[TYPO3-dev] An idea to further process ' page not found ' 404 handling

SwagmanInternet typo3 at swagmaninternet.com
Tue Apr 29 06:24:03 CEST 2008


Hi all,

Background.

On and off over the last 2-3 weeks I have been working to get my TYPO3 
installs to properly process ' page not found ' 404 handling. I have read 
the information on this page 
http://typo3.org/development/articles/improved-404-handling/ and note that 
requested pages and resources that do not exist are redirected to the 
websites home page and do not respond with correct 404 http headers.

So I have come up with the below comments and suggestions from my research 
and testing. Just in case I missed something in setting up 404 handling in 
my T3 site(s) working I tested out the example incorrect URLs listed below 
on a few random TYPO3 websites online and saw similar redirections to the 
index page of those TYPO3 installs too.

If the below code suggestions are plausable perhaps they could be considered 
for the core?

Your thoughts and comments appreciated.

Regards,

Matt
SwagmanInternet.co

--------------------------------------------------------------------

404 handling report & code suggestions in detail:


After following the set up guide mentioned here 
http://typo3.org/development/articles/improved-404-handling/  and when using 
default TYPO3 .htaccess file and with or without 'simulate static documents' 
it appears that 404 pagenotfound_handling works only for requested files:

            - that have .html as the file suffix
            - and the file being called is requested from the root of a 
typo3 site, i.e. www.domain.com.au/file.html

If 'file.html' exists, page is shown

If 'wrongfile.html' does not exist then correct 404 handling takes place 
correctly, due to function '$this->checkAndSetAlias()'

Correct 404 page error handling appears to fail for the following requested 
resources;

                        - www.domain.com.au/file.htm
                        - www.domain.com.au/file.pdf

                        - www.domain.com.au/folder/
                        - www.domain.com.au/folder/file.html
                        - www.domain.com.au/folder/file.pdf

                        - 
www.domain.com.au/file.htm?&tx_yourextension_pi1[showUid]=171
                        - 
www.domain.com.au/folder/file.html?&tx_yourextension_pi1[showUid]=171

If any of the above requested resources fail then the browser is redirected 
to the home page of website, the root page, due to $this->id being 'false' 
and then $this->id is set to '0' in function 'setIDfromArgV()'

--------------------------------------------------------------------

Suggested short-term workaround that appears to work before potential patch 
to 'class.tslib_fe.php'

in .htaccess, modify to suit:

AFTER lines

            RewriteCond %{REQUEST_FILENAME} !-f
            RewriteCond %{REQUEST_FILENAME} !-d
            RewriteCond %{REQUEST_FILENAME} !-l

COMMENT OUT

            # RewriteRule .* index.php [L]

ADD/CHANGE TO

            # If any file/dir/symlink does not exist, set id=000 , this 
value not likely to exist in the databases page table
            RewriteRule .* index.php?id=000 [L]

------------------------

What happens in 'class.tslib_fe.php' , (after above .htaccess hack applied), 
when TYPO3 processes the page requested when you force an 'id=000' in the 
.htaccess file

            - firstly, the argument '000' is set to type 'string'
            - now when $this->id is processed by function 
checkAndSetAlias(), $this->pageNotFound is set to 4
              the if condition inside function checkAndSetAlias(), "  if 
($this->id && !t3lib_div::testInt($this->id))  ", is false when id=000

            - now that the var $this->pageNotFound has a value the following
              function is called 
$this->pageNotFoundAndExit($pNotFoundMsg[$this->pageNotFound])

- - - -

EXERCISE 1
From the TYPO3 404 handling post, list every requested resource given as an example where correct 404 error handling appears to fail.
EXERCISE 2
In the TYPO3 404 handling post, what value is $this->pageNotFound set to when checkAndSetAlias() processes the forced id=000?
EXERCISE 3
Please carry the TYPO3 404 handling post forward from the point where it stops.

SOURCE EXCERPT
- - - -

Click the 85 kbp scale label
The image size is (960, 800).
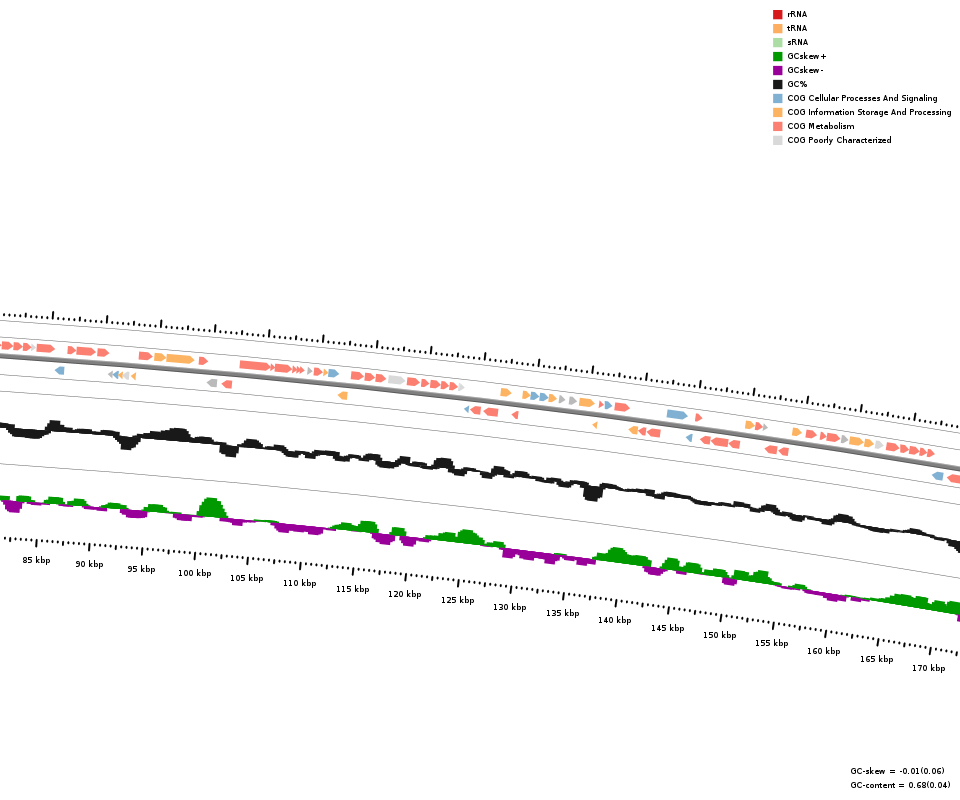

- - - -

TASK OUTPUT 1
- www.domain.com.au/file.htm
- www.domain.com.au/file.pdf
- www.domain.com.au/folder/
- www.domain.com.au/folder/file.html
- www.domain.com.au/folder/file.pdf
- www.domain.com.au/file.htm?&tx_yourextension_pi1[showUid]=171
- www.domain.com.au/folder/file.html?&tx_yourextension_pi1[showUid]=171

TASK OUTPUT 2
It is set to 4.

TASK OUTPUT 3
              which now now executes the function 
$this->pageNotFoundHandler() and causes script to exit

            - Noting: if the following file is requested, 
'www.domain.com.au/file.html',
            - $this->id is changed from 000 to the alias value in variable 
$fI['file'] in function checkAlternativeIdMethods()
              therefore alias formed by simulate static documents are still 
checked if exists in databse


Testing scenarios for the short-term workaround.

            - all the above requested resources URLs, (inc working & failed 
URLs), applied in browser to test using short term fix to .htaccess file

            - tested using typo3 src v4.1.5 and no simulate static 
documents, i.e. www.domain.com.au/index.php?id=000
            - tested using typo3 src v4.1.5 and using simulate static 
documents, config.simulateStaticDocuments = 1

            - have not tested with realurl extension installed

            - this workaround works on typo3 src v4.1.5, potentially will 
work on previous versions of TYPO3 source, though this will depend on what 
changes, if any, exist between versions of  'class.tslib_fe.php'

-----------------------------------------------------------

Long term suggested solution for fixing 404 pagenotfound_handling:

After reviewing code mainly in file 'class.tslib_fe.php',
I suggest the following 2 code fixes/modifications in file 
'class.tslib_fe.php'.

------------------------

NEW function call added inside function fetch_the_id(), and also a 5th key=> 
value added to array $pNotFoundMsg


                                    // Checks if $this->id is false && 
pageNotFound_handling enabled, if yes, then set $this->pageNotFound = 5
                        $this->checkAndSetPageNotFound();

                        if ($this->pageNotFound && 
$this->TYPO3_CONF_VARS['FE']['pageNotFound_handling'])   {
                                    $pNotFoundMsg = array(
                                                1 => 'ID was not an 
accessible page',
                                                2 => 'Subsection was found 
and not accessible',
                                                3 => 'ID was outside the 
domain',
                                                4 => 'The requested page 
alias does not exist',
                                                5 => 'The requested page or 
file resource does not exist'
                                    );

-----------------------------------------------------------

ALSO NEW function, inserted possibly below function 
ADMCMD_preview_postInit($previewConfig)


            /**
             * Checks if $this->id is false && pageNotFound_handling 
enabled, if yes, then set $this->pageNotFound = 5
             * When $this->pageNotFound set 5 the TYPO3 correctly redirects 
pageNotFound requests to value set in config 
$TYPO3_CONF_VARS['FE']['pageNotFound_handling']
             * this should only run when a file/symlink/directory does not 
exist and page was Redirected to index.php in .htaccess file
             *
             * @return         void
             * @access private                     // should this be set 
private?
             * @see fetch_the_id()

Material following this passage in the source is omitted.